Les 6e1, les 6e5 et quelques élèves de 3e ont participé cette année au concours de nouvelles proposé par le festival Etonnants voyageurs. Ils devaient rédiger la suite d’un début de récit rédigé par Frank Bouysse, auteur contemporain de romans noirs. Bravo à tous les écrivains en herbe ! Nous avons félicité en particulier deux élèves de 6e5, Gabriel DEVENEY-FERRIER et Tao DOUX qui ont été classés parmi les cinq finalistes de l’académie de Lyon. Découvrez chacun de ces deux récits dans la suite de cet article. Leur lecture donne des sueurs froides ! Le début en italique est l’incipit proposé par Frank Bouysse.

Gabriel DEVENEY-FERRIER, “Terreur à la rivière”

La pluie venait tout juste de cesser de tomber. Simon sortit de la voiture puis ouvrit le hayon et le chien sauta à terre. Simon laissa l’animal se dégourdir les pattes, le temps qu’il enfile sa veste et attrape sa canne à pêche et son panier.

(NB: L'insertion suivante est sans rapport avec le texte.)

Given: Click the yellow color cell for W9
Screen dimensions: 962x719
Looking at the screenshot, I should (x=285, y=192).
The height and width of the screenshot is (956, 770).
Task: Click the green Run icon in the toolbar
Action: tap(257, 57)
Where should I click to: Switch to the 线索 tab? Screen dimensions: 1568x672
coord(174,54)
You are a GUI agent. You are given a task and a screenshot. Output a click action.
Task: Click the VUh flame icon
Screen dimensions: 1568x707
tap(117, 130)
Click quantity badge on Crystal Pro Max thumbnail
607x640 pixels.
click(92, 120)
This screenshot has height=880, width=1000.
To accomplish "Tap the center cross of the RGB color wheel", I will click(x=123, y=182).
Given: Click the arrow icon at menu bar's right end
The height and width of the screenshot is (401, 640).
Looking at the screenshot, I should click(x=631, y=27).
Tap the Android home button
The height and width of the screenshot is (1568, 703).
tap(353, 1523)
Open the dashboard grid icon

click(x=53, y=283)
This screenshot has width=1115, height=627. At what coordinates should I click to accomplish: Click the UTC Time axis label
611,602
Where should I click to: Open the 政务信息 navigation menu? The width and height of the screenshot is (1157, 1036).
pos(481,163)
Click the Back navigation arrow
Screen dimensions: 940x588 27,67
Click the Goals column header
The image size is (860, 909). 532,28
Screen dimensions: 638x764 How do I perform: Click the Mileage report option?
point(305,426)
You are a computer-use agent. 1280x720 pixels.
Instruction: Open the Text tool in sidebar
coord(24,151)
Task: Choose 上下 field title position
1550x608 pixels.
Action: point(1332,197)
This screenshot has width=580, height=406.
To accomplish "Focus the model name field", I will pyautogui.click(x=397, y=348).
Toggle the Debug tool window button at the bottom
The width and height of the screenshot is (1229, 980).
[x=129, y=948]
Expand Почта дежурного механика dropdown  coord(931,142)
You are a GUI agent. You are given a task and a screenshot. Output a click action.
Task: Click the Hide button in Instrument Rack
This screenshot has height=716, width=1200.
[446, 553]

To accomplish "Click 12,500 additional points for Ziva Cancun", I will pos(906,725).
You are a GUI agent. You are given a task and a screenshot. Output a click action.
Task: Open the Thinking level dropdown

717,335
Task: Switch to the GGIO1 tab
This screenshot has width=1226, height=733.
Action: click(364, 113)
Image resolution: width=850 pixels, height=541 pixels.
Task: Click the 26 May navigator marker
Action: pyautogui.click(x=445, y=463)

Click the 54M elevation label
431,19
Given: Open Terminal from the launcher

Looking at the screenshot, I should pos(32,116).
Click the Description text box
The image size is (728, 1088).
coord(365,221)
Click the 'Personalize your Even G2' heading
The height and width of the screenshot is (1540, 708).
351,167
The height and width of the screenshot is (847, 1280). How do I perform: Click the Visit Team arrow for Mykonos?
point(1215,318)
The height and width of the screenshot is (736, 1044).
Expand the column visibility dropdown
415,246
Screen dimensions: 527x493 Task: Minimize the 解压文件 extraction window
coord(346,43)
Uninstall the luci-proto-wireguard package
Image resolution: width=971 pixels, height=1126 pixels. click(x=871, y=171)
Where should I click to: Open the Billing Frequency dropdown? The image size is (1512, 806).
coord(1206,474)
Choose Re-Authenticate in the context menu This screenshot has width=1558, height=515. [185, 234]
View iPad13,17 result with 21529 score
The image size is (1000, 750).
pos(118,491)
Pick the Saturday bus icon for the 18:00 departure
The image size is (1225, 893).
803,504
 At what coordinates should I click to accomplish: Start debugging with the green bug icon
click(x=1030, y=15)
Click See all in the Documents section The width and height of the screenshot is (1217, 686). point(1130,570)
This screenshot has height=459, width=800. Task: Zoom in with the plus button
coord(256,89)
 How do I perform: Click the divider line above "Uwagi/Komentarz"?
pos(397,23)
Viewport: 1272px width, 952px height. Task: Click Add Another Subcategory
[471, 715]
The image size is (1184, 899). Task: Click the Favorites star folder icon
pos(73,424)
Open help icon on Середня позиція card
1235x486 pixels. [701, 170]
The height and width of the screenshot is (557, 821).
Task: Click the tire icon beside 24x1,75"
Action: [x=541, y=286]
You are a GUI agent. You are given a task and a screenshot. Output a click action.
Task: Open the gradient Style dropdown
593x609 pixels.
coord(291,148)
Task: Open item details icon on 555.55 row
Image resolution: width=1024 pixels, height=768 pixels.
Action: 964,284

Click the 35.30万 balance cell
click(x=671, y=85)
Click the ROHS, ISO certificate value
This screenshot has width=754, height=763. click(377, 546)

Tenant le chien en laisse, Simon emprunta l’abrupt chemin de halage qui menait à la rivière. Dans un virage, il y avait des dizaines de troncs de sapins calibrés, soigneusement empilés et marqués à la peinture rouge, qui attendaient qu’on vienne les chercher. Une fois parvenu sur la berge, Simon remonta la rivière sur une centaine de mètres, jusqu’à l’endroit où se trouvait sa barque cachée sous une épaisse couche de fougères. Il attacha la laisse à un arbrisseau. Le chien était nerveux, tirant sur la laisse en direction de l’aval et couinant comme un rongeur pris dans une nasse. Simon déposa la canne et le panier au sol. Il entendit alors un craquement dans son dos, comme une branche qui se brise. Il se retourna, mais ne vit personne, ni rien d’anormal dans le décor. Le chien se mit à aboyer. Simon le fit taire, puis retira les fougères et entreprit de retourner la barque pour la pousser jusqu’à l’eau. Ce fut au moment où la coque basculait que Simon comprit qu’il n’irait pas pêcher ce jour-là, pas plus que les jours suivants. Sous sa barque, Simon découvrit alors, terrorisé, un cadavre. Il s’agissait d’une femme, dans un état de décomposition avancée. Elle portait une veste en cuir et un jean. Simon détourna la tête. La première chose à laquelle il pensa fut d’appeler aussitôt la police. Mais ses dernières rencontres avec les policiers lui revinrent en mémoire tout aussi rapidement. Son passé de délinquant risquait de le faire passer pour un suspect facile. Simon jeta un nouveau coup d’œil rapide au corps, allongé sur la rive boueuse. Il ne pouvait pas le laisser ainsi. Il attrapa une grosse branche et commença à pousser le corps vers les roseaux et les herbes hautes qui bordaient la rivière. Son chien le regarda faire, à la fois curieux et inquiet. Et au moment où le corps disparut entre les joncs, l’animal se figea soudain et se mit à grogner. Dans les bois proches, un nouveau craquement se fit entendre. Simon, pris de panique, lança la branche dans l’eau et s’enfuit en courant vers sa voiture. Son chien suivait en aboyant de plus en plus fort. Les mains tremblantes, Simon ouvrit la porte de sa voiture, glissa la clé dans le contact et alluma le moteur. Son chien  sauta dans la benne à l’arrière.  Il continua d’aboyer férocement tandis que le pick-up s’éloignait vers la route.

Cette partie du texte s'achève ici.